Voicelessness and Emotional Survival > Voicelessness and Emotional Survival Message Board
Rejected
Jazz:
Hi,
I would so appreciate some help.For several years I have had a very close friend. He was always volatile, selfish and moody, but at other times we had a loving, fun and I thought very special connection. For a while I have suspected that he could be a narcissist, but I made allowances for him,and really loved him.
A short time ago I told him that he was a very special friend to me, but that I had to set a couple of simple boundaries. For him to honour these would have needed just a little effort on his part. For years he has been telling me how much I mean to him. I told him that if he could not fulfil the simple request I was now making, that I would have to end the friendship.
His reaction has killed me. He said that I should do whatever made me happy, that he has let me down but that there is nothing he can do to meet my requests,and that I made the right choice (to end the friendship.)
Without any word of warmth, remorse, or sorrow at losing my loyal friendship, he finished by saying that he would never contact me again.He to ld me this in an email, to which I haven't replied.
I am distraught. To my mind we were the closest of friends, but he seems to have turned off the feelings he said he had for me, from undying love to absolute coldness. I look back on all the good times we had together and wonder what the hell was going on. Doesn't he even miss me, or want to know how I am?
Can somebody help me please?
Portia nologgedin:
Hi Jazz, what were those simple boundries you set? Were they simple to him or did you inadvertently push some buttons? Do you know? ... Portia not logged in
Jazz:
Thanks Portia.
The boundaries were around things like when we met. Eg. He would say 'I'll meet you between 2pm and 5pm.' I told him that I thought I deserved more respect than to be fitted into a time slot like that. It took me a long time to express the way that this sort of arrangement made me feel...for some reason I was terrified of his reaction. Even when we had an arrangement like this, he would always contact me while I was on my way to meet him,to say he would be late, although I was normally the one making the longer journey. I told him, but in a caring way, that he was one of my best-loved friends, and that I thought I deserved better than that.But I feel now as if the first time I asked him to think of it from my point of view, he just threw up his hands and moved on. His words were;'You are right...I can no longer give you what is required.'
Any help or insight please? Thanks so much.
Portia nologgedin:
Oh dear Jazz. Do you miss him? Did/do you love him? Was this a romantic friendship that you thought may have gone further? What did you expect from the relationship and did it conflict with what he wanted? P
mcginnis40:
Hi Jazz,
It's hard to say whether your friend is a narcissist (given how little you've revealed about him), but one thing seems pretty clear to me: It's your job in this friendship to do what he wants, and when you challenge that--even a little, and with a clear and reasonable request--he ends the friendship.
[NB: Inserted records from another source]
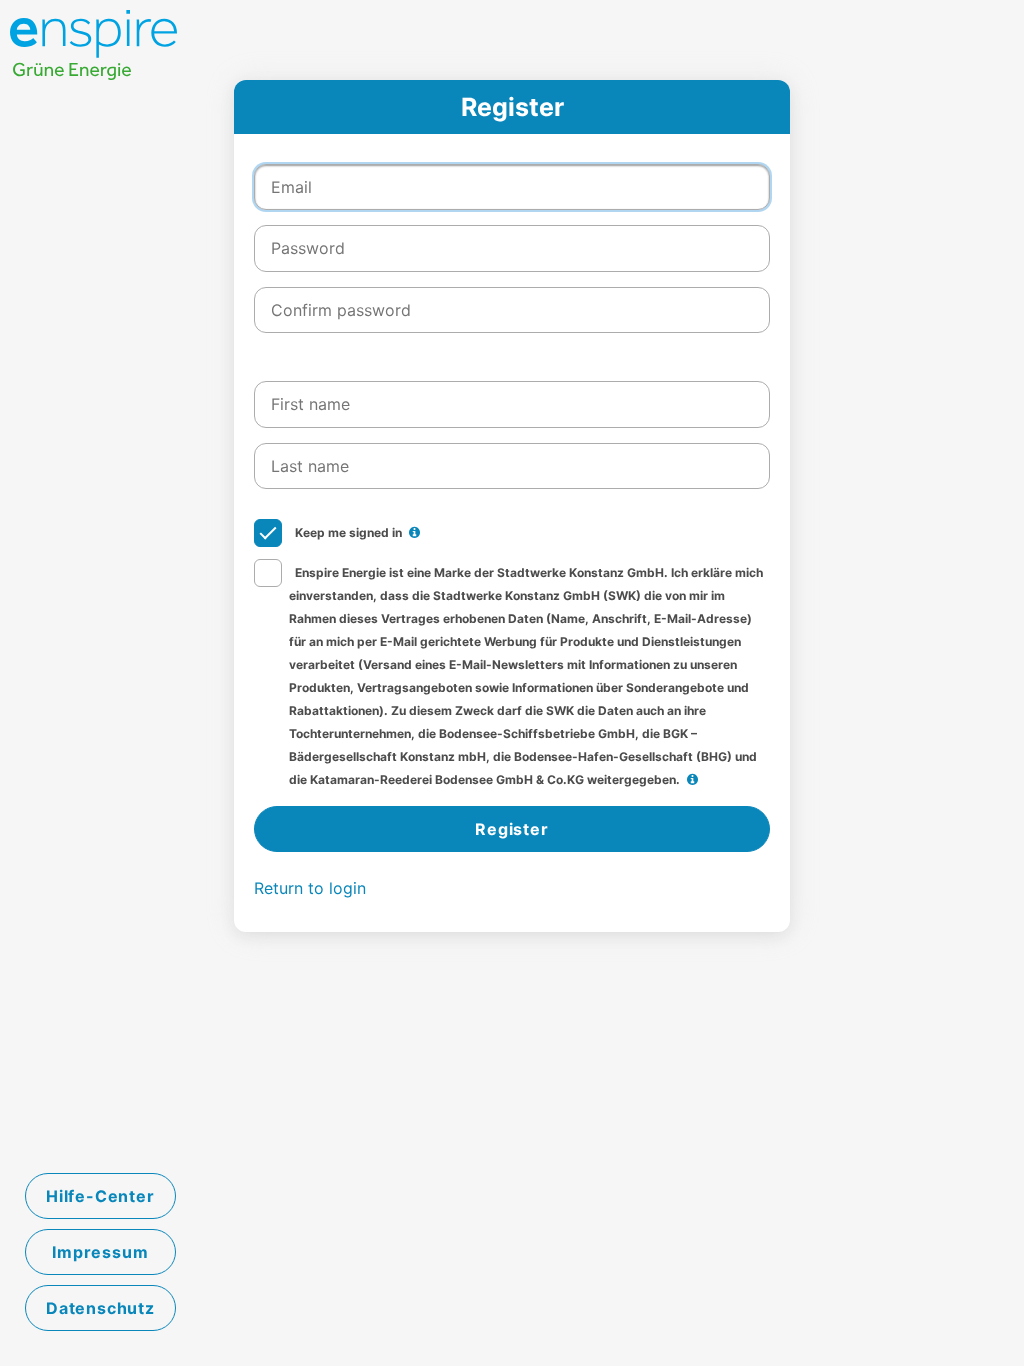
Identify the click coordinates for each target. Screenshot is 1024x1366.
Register (511, 829)
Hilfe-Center (100, 1196)
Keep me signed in (347, 532)
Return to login (310, 888)
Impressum (100, 1252)
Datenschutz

I think, maybe, that you owe it to the friendship (if it was as valuable to you as you say) to try to respond to his e-mail. Reinforce that you care very much for him and want to continue the friendship, but not at any price. Maybe tell him that your refusal to play entirely by his rules is part of a bigger change in your life (if it is)--that you're not going to play entirely by anybody's rules, not just his. It might be worth it to keep the door open just a little longer, but please don't retract your original statement. It probably took a lot of courage to make it. Please don't decide that wasn't worth the effort. If this person won't respect your rights, then maybe the friendship was entirely one-sided.
You would be completely justified in firing off an e-mail wherein you accuse him of being childish, selfish, and ridiculous. But I think that would pretty much end any chance of continuing the friendship. So, on balance, I would say--give your friend a chance to reconsider and behave like an adult. If he won't, then that's his problem. I know, I know...easier said than done. But having found your voice in this relationship, don't give it away.